Some of the lines below need repeating. Reproduce exactly those between the lines holding "Unnamed Farm Animal RPG (104, 620)" and "Trabalhe conosco (63, 2520)", inclusive.
== Segment start ==
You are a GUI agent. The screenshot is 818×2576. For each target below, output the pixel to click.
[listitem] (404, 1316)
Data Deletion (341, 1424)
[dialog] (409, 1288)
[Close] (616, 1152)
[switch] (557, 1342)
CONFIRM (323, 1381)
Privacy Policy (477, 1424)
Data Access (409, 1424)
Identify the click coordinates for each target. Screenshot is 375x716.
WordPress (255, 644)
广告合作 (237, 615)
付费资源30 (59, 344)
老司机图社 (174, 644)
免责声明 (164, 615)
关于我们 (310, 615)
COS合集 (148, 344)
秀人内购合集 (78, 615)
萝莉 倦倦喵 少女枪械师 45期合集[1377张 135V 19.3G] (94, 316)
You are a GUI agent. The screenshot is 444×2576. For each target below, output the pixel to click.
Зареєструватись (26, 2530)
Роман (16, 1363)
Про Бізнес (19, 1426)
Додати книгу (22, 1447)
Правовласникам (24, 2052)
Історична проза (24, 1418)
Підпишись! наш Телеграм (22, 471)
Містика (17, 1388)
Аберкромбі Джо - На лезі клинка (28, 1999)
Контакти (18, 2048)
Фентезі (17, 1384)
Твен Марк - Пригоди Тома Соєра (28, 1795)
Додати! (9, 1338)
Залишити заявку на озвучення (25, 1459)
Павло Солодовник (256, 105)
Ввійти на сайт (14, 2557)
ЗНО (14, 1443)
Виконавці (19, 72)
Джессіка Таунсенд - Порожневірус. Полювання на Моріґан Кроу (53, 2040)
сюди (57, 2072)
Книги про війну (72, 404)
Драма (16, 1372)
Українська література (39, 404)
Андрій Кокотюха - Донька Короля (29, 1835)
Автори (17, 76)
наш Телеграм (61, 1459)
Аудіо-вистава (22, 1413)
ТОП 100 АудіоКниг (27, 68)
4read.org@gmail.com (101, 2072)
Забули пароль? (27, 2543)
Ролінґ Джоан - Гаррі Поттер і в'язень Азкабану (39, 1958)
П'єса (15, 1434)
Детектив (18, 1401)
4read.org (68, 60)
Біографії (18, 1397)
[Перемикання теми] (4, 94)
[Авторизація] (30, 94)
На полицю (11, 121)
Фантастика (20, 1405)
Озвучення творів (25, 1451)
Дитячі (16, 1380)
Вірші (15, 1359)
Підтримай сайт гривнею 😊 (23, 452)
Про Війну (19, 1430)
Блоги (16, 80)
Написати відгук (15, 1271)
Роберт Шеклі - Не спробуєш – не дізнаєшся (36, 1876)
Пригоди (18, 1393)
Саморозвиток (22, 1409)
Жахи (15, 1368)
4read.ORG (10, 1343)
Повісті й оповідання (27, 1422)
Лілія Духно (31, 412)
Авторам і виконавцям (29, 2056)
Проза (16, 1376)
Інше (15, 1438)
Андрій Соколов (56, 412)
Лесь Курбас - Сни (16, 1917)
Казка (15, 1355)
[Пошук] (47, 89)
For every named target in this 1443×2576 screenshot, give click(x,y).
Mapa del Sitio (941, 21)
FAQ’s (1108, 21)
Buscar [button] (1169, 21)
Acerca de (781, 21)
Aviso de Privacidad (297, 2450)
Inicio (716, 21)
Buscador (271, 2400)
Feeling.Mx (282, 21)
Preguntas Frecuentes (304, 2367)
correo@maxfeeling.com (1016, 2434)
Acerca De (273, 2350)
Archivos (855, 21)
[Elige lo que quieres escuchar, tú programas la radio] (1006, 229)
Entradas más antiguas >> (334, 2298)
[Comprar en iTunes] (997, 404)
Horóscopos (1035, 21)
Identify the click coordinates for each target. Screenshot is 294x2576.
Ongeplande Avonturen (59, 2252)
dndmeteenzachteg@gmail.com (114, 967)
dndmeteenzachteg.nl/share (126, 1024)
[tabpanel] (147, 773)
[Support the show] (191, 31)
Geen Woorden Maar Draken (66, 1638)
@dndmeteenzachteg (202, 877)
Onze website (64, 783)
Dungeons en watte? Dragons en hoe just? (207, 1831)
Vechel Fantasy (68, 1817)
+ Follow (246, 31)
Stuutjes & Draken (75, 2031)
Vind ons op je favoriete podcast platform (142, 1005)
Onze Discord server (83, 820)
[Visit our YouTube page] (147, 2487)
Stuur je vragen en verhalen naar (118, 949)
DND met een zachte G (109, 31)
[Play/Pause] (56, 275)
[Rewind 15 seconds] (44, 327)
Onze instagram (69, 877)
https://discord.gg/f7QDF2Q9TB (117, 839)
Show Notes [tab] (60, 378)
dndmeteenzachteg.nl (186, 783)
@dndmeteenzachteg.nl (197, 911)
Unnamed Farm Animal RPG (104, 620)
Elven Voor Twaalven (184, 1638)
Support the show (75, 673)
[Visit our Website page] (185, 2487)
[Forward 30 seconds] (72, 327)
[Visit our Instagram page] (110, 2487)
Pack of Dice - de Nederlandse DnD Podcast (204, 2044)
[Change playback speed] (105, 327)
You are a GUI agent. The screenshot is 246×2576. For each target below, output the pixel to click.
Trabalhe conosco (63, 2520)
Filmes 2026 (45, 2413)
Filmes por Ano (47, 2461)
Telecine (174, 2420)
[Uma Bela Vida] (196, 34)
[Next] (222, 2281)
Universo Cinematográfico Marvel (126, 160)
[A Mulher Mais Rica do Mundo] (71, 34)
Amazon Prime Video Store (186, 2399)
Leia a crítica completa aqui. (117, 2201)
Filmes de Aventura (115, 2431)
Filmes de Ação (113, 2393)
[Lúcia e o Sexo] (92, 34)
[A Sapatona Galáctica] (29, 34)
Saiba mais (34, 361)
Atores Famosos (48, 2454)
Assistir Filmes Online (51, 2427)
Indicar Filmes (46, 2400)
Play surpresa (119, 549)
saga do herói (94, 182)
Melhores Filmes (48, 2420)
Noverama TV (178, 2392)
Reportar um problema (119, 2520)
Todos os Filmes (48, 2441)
== Segment end ==
* [FINISHED EXERCISE]
Unnamed Farm Animal RPG (104, 620)
Elven Voor Twaalven (184, 1638)
Support the show (75, 673)
[Visit our Website page] (185, 2487)
[Forward 30 seconds] (72, 327)
[Visit our Instagram page] (110, 2487)
Pack of Dice - de Nederlandse DnD Podcast (204, 2044)
[Change playback speed] (105, 327)
You are a GUI agent. The screenshot is 246×2576. For each target below, output the pixel to click.
Trabalhe conosco (63, 2520)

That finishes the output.